A Polícia Civil de Goiás, por meio da 4ª Delegacia Distrital de Polícia de Goiânia – 1ª DRP, deflagrou, nesta quinta-feira (15), a Operação “Engrenagem Fraudulenta”, com o objetivo de desmantelar uma associação criminosa responsável por fraudes sistemáticas no segmento de serviços automotivos.

A ação foi executada de forma simultânea em três unidades da federação, abrangendo os Estados de Goiás – com cumprimento de ordens judiciais nas cidades de Goiânia, Águas Lindas e Valparaíso –, Mato Grosso do Sul e o Distrito Federal. Foram presas temporariamente quatro pessoas e cumpridos cinco mandados de busca e apreensão. 

A investigação teve início após o relato de uma vítima idosa, que levou seu veículo a uma oficina para a troca de pneus orçada em R$ 2,2 mil e, após ser coagida a autorizar reparos supostamente urgentes, foi surpreendida com uma cobrança abusiva de R$ 17 mil posteriormente reduzida para R$ 7,2 mil. Após perícia e avaliação técnica, foi confirmado que os serviços descritos na nota fiscal não foram realizados. 

A partir desse caso, as investigações avançaram e revelaram a existência de centenas de reclamações de consumidores nas plataformas Google e ReclameAqui, todas relatando o mesmo modus operandi: ofertas promocionais para serviços automotivos básicos, seguidas de coação psicológica e pressão emocional para autorizar reparos supostamente indispensáveis, acompanhadas de cobranças desproporcionais e, em muitos casos, fraudes quanto à efetiva realização dos serviços e substituição de peças.

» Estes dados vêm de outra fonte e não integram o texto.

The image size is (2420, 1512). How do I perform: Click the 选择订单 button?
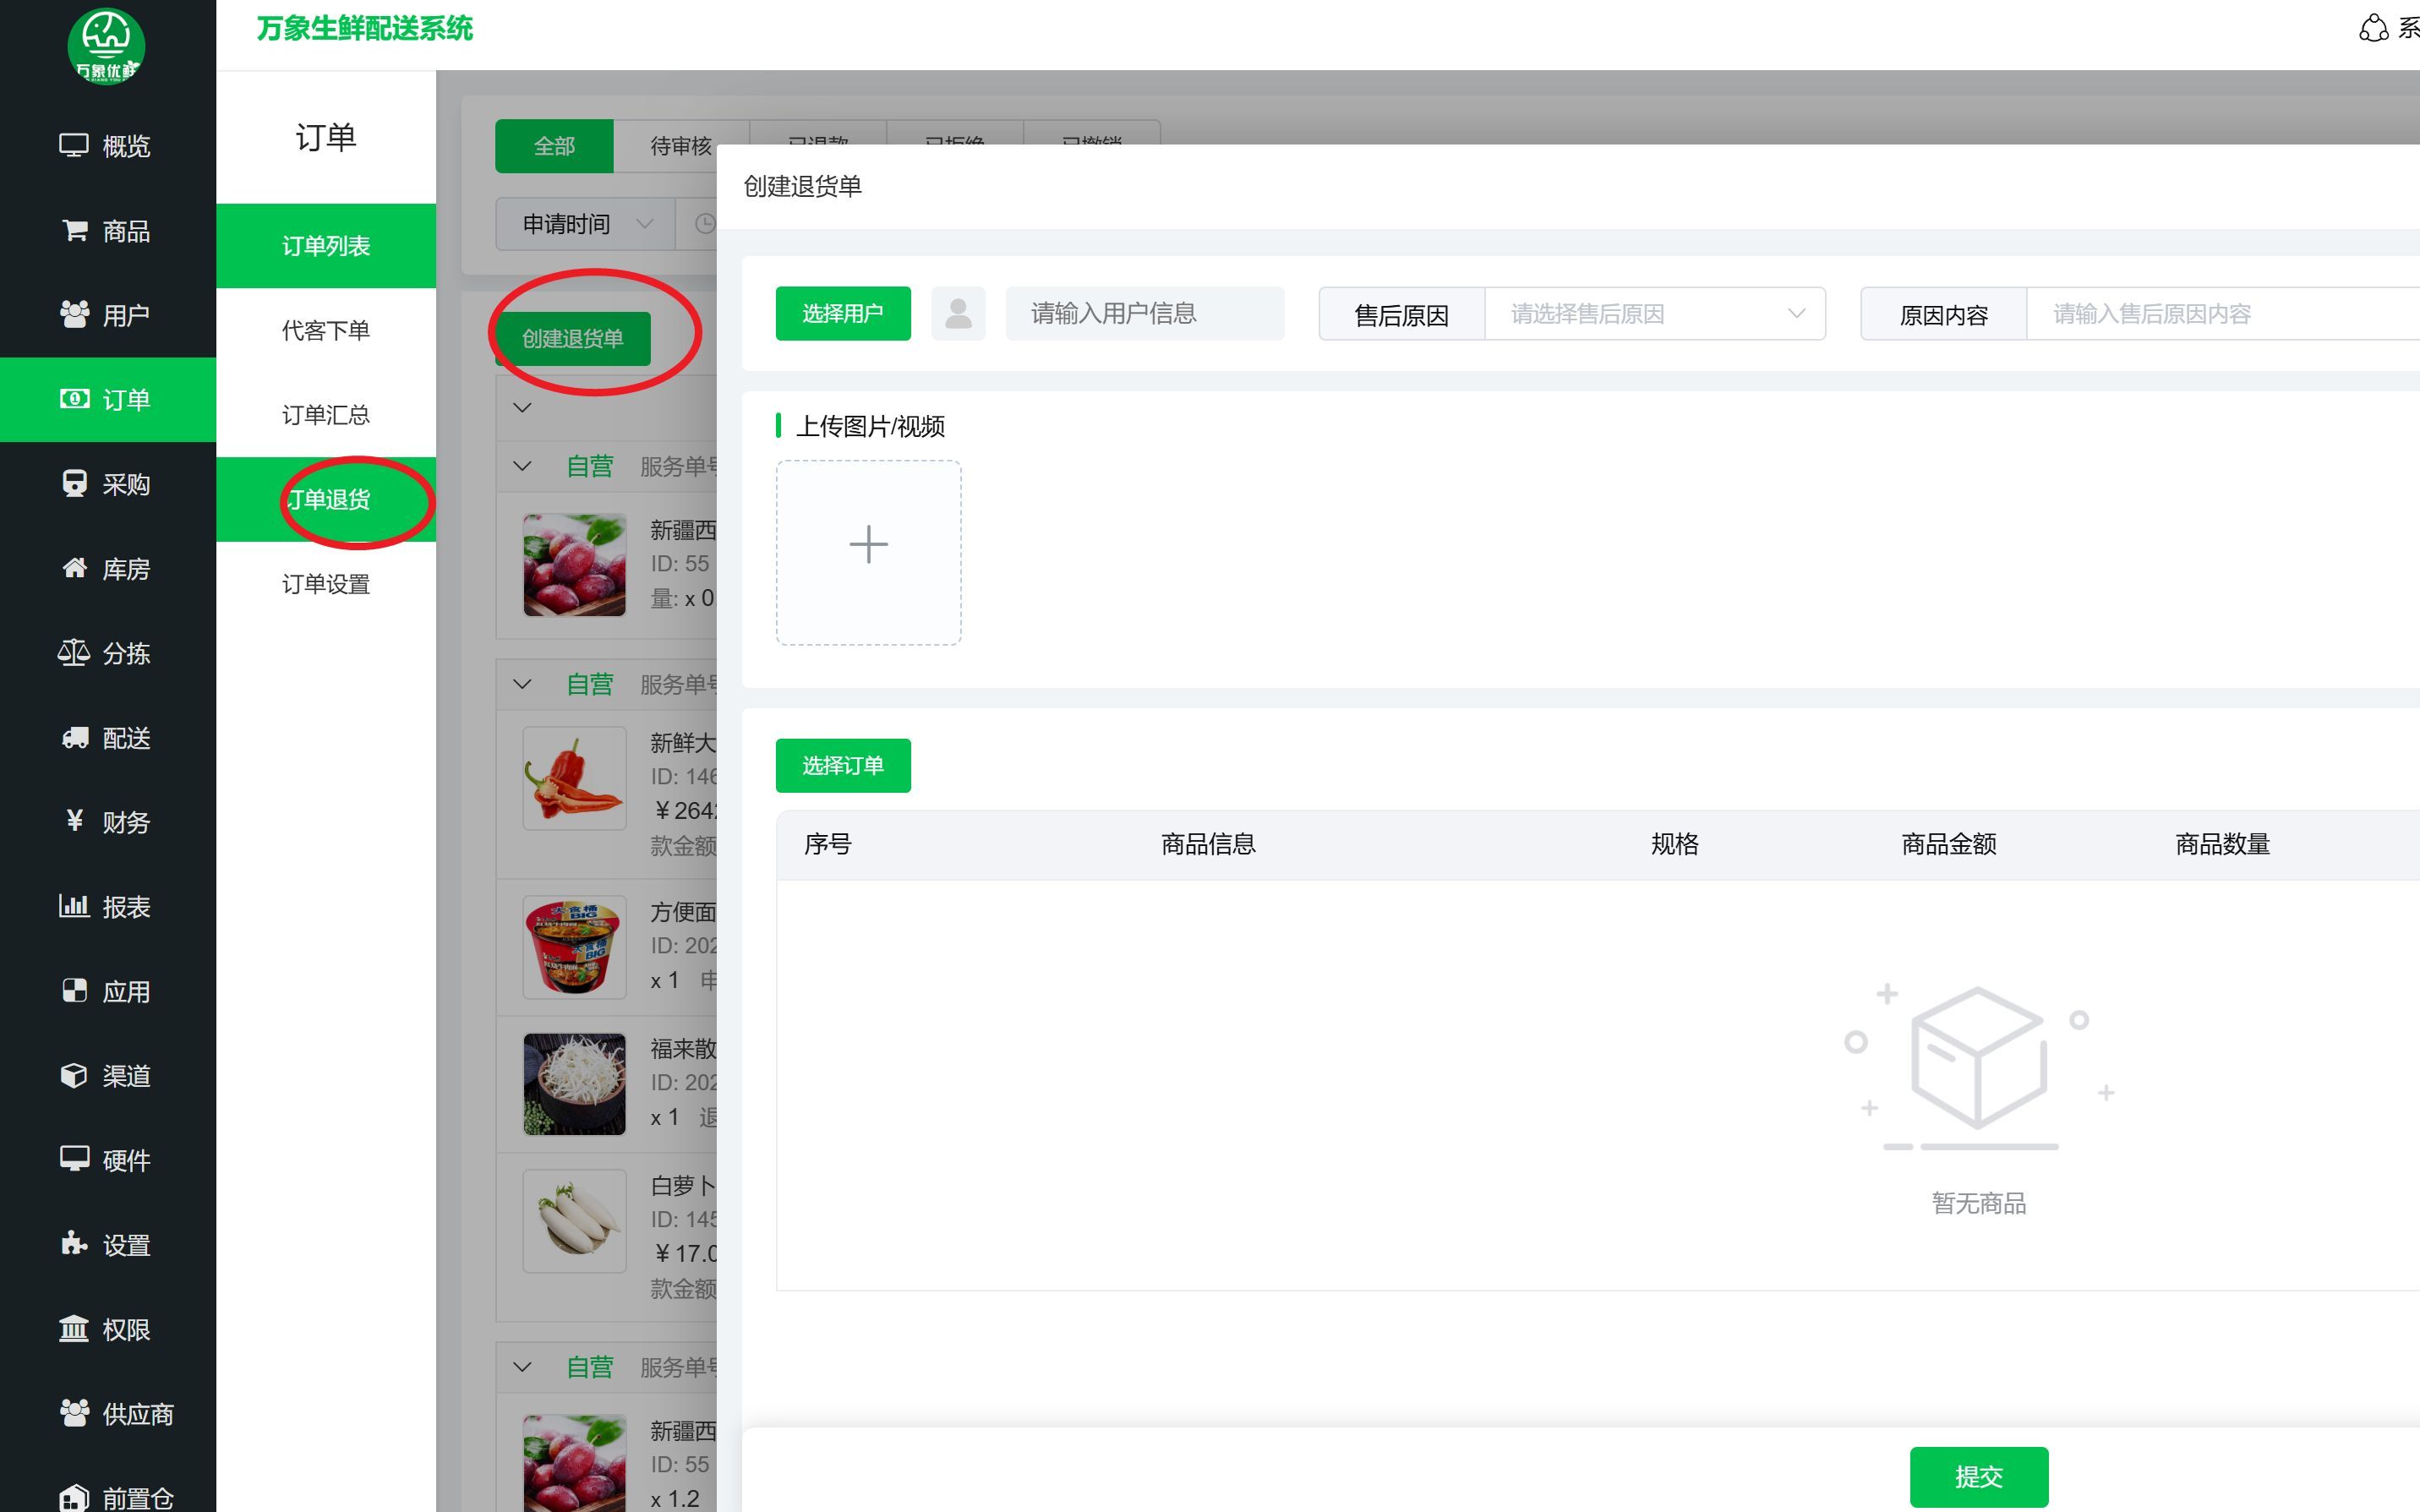pos(842,765)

As diligências também evidenciaram que o grupo atuava sob razões sociais variáveis, muitas vezes utilizando nomes semelhantes ao de empresas consolidadas no mercado, dificultando o rastreamento por parte das vítimas e das autoridades. A investigação aponta que o núcleo originário do grupo operava no Distrito Federal, onde alguns investigados já possuem antecedentes por crimes patrimoniais, e posteriormente expandiram suas atividades para o Estado de Goiás, replicando a mesma estrutura fraudulenta.

Os investigados poderão responder pelos crimes de estelionato (art. 171 do Código Penal), associação criminosa (art. 288 do CP), crimes contra as relações de consumo e conforme o avanço da apuração patrimonial, lavagem de capitais. 

As investigações continuam com foco na identificação de todas as vítimas e responsabilização penal dos envolvidos.